◆ **Work instructions**
Exactly as written, transcribe each line of the listing.
┌────────
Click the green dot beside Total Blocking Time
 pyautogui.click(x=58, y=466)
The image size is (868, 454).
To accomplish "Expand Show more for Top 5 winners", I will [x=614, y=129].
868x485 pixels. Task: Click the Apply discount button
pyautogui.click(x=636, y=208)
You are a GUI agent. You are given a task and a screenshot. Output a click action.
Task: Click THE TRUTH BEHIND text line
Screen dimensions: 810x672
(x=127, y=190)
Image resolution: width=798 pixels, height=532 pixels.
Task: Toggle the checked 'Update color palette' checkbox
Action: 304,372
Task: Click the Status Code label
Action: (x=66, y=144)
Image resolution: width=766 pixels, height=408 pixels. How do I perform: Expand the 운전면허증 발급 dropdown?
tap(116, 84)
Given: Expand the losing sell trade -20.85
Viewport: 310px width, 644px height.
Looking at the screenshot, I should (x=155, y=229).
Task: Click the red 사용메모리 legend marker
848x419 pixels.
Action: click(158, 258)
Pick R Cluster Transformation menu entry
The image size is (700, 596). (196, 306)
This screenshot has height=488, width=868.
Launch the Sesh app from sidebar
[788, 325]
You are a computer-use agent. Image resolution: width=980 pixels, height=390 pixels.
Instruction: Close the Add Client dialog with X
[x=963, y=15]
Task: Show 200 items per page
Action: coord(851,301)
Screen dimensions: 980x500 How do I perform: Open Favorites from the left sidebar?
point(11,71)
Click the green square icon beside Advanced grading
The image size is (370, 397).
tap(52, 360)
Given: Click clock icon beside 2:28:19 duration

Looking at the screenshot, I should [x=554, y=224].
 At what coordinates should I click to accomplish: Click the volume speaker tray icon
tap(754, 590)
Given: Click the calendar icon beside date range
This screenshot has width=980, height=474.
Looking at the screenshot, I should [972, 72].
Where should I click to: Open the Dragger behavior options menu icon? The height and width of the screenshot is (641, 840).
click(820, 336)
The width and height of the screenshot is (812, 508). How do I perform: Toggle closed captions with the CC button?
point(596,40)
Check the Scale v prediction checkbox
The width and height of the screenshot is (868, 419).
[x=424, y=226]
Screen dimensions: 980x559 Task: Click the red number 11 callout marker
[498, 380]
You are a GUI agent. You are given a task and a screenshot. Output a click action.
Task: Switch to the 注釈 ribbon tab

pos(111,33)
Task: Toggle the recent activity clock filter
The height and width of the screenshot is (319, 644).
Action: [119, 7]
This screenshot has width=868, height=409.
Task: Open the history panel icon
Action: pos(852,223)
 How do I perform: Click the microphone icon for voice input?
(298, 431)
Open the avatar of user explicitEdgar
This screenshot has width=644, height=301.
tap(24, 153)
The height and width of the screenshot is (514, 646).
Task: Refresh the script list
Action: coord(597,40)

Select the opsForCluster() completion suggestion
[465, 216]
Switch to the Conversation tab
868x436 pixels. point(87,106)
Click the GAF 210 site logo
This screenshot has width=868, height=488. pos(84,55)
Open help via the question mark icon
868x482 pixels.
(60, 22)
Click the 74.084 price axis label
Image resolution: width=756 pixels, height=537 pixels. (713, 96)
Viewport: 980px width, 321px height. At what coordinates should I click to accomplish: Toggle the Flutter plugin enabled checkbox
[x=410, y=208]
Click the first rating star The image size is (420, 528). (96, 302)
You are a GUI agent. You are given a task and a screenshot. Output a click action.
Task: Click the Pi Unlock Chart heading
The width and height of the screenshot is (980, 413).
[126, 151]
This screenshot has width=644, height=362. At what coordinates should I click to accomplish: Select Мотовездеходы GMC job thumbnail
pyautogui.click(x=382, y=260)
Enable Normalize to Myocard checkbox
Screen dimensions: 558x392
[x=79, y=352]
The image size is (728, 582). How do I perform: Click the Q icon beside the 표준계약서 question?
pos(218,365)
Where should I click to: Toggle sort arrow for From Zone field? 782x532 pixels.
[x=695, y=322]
└────────
◆ **Task response**
Click the green dot beside Total Blocking Time
 pyautogui.click(x=58, y=466)
The image size is (868, 454).
To accomplish "Expand Show more for Top 5 winners", I will [x=614, y=129].
868x485 pixels. Task: Click the Apply discount button
pyautogui.click(x=636, y=208)
You are a GUI agent. You are given a task and a screenshot. Output a click action.
Task: Click THE TRUTH BEHIND text line
Screen dimensions: 810x672
(x=127, y=190)
Image resolution: width=798 pixels, height=532 pixels.
Task: Toggle the checked 'Update color palette' checkbox
Action: 304,372
Task: Click the Status Code label
Action: (x=66, y=144)
Image resolution: width=766 pixels, height=408 pixels. How do I perform: Expand the 운전면허증 발급 dropdown?
tap(116, 84)
Given: Expand the losing sell trade -20.85
Viewport: 310px width, 644px height.
Looking at the screenshot, I should (x=155, y=229).
Task: Click the red 사용메모리 legend marker
848x419 pixels.
Action: click(158, 258)
Pick R Cluster Transformation menu entry
The image size is (700, 596). (196, 306)
This screenshot has height=488, width=868.
Launch the Sesh app from sidebar
[788, 325]
You are a computer-use agent. Image resolution: width=980 pixels, height=390 pixels.
Instruction: Close the Add Client dialog with X
[x=963, y=15]
Task: Show 200 items per page
Action: coord(851,301)
Screen dimensions: 980x500 How do I perform: Open Favorites from the left sidebar?
point(11,71)
Click the green square icon beside Advanced grading
The image size is (370, 397).
tap(52, 360)
Given: Click clock icon beside 2:28:19 duration

Looking at the screenshot, I should [x=554, y=224].
 At what coordinates should I click to accomplish: Click the volume speaker tray icon
tap(754, 590)
Given: Click the calendar icon beside date range
This screenshot has width=980, height=474.
Looking at the screenshot, I should [972, 72].
Where should I click to: Open the Dragger behavior options menu icon? The height and width of the screenshot is (641, 840).
click(820, 336)
The width and height of the screenshot is (812, 508). How do I perform: Toggle closed captions with the CC button?
point(596,40)
Check the Scale v prediction checkbox
The width and height of the screenshot is (868, 419).
[x=424, y=226]
Screen dimensions: 980x559 Task: Click the red number 11 callout marker
[498, 380]
You are a GUI agent. You are given a task and a screenshot. Output a click action.
Task: Switch to the 注釈 ribbon tab

pos(111,33)
Task: Toggle the recent activity clock filter
The height and width of the screenshot is (319, 644).
Action: [119, 7]
This screenshot has width=868, height=409.
Task: Open the history panel icon
Action: pos(852,223)
 How do I perform: Click the microphone icon for voice input?
(298, 431)
Open the avatar of user explicitEdgar
This screenshot has width=644, height=301.
tap(24, 153)
The height and width of the screenshot is (514, 646).
Task: Refresh the script list
Action: coord(597,40)

Select the opsForCluster() completion suggestion
[465, 216]
Switch to the Conversation tab
868x436 pixels. point(87,106)
Click the GAF 210 site logo
This screenshot has width=868, height=488. pos(84,55)
Open help via the question mark icon
868x482 pixels.
(60, 22)
Click the 74.084 price axis label
Image resolution: width=756 pixels, height=537 pixels. (713, 96)
Viewport: 980px width, 321px height. At what coordinates should I click to accomplish: Toggle the Flutter plugin enabled checkbox
[x=410, y=208]
Click the first rating star The image size is (420, 528). (96, 302)
You are a GUI agent. You are given a task and a screenshot. Output a click action.
Task: Click the Pi Unlock Chart heading
The width and height of the screenshot is (980, 413).
[126, 151]
This screenshot has width=644, height=362. At what coordinates should I click to accomplish: Select Мотовездеходы GMC job thumbnail
pyautogui.click(x=382, y=260)
Enable Normalize to Myocard checkbox
Screen dimensions: 558x392
[x=79, y=352]
The image size is (728, 582). How do I perform: Click the Q icon beside the 표준계약서 question?
pos(218,365)
Where should I click to: Toggle sort arrow for From Zone field? 782x532 pixels.
[x=695, y=322]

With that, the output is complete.